A public hearing Aug. 15 on zoning changes for the proposed development drew a crowd of 150 people, including many opponents of Nordic Aquafarm’s plan to build a $150 million salmon farm in Belfast, Maine, USA.

Residents of a proposed indoor project have asked city officials to “restart,” “reset,” and “press the reset button” on the process that paved the way for the facility as reported in the Republican Journal.

Emotions flared at the public hearing in response to a lawsuit by two Belfast (Maine, USA) residents, Ellie Daniels and Donna Broderick, who allege the City Council skipped steps in a rush to approve zoning changes to Nordic Aquafarms. Additional opponents focused on the danger to groundwater supplies as well as the effect of discharged wastewater.

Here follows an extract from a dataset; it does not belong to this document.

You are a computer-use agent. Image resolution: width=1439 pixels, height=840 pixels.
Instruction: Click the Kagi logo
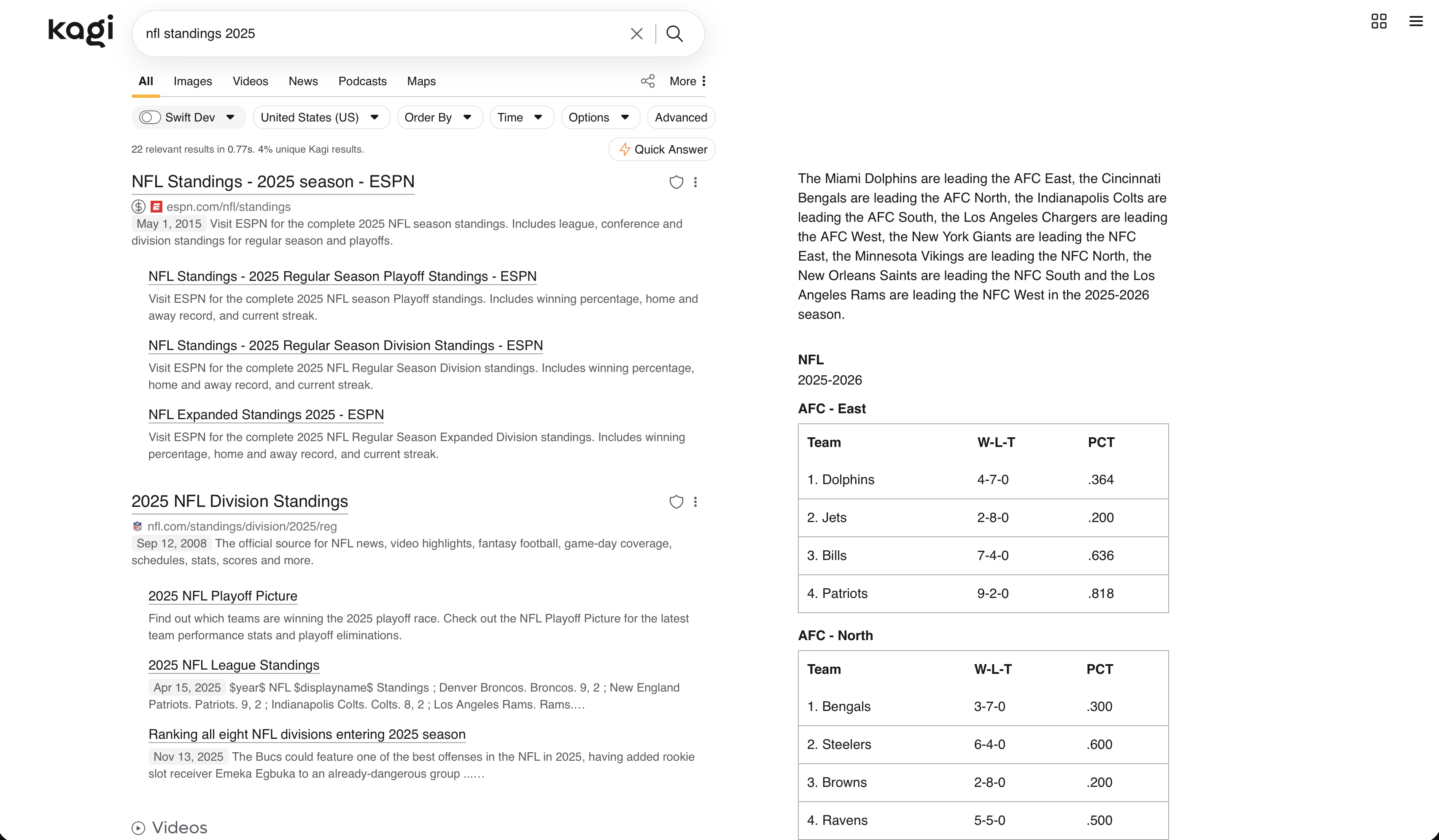pyautogui.click(x=79, y=31)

One resident Ethan Hughes said: “What would we rather have, money or water?” he asked. “Nordic Aquafarms knows freshwater is scarce. They’re not dumb. They’re a multimillion-dollar company. They’re coming to Waldo County to get our fresh water … When we are thirsty and need to grow food, we will realise money is useless.”

The Planning Board postponed deliberations until their next regular meeting 6 p.m. Wednesday, Aug. 22.

The facility will be be one of the largest land-based aquaculture facilities in the world and is projected to produce 33 million tons of salmon. CEO of land-based salmon farmer, Erik Heim, hopes to start construction in 2019, with “first-fish” ready by 2020.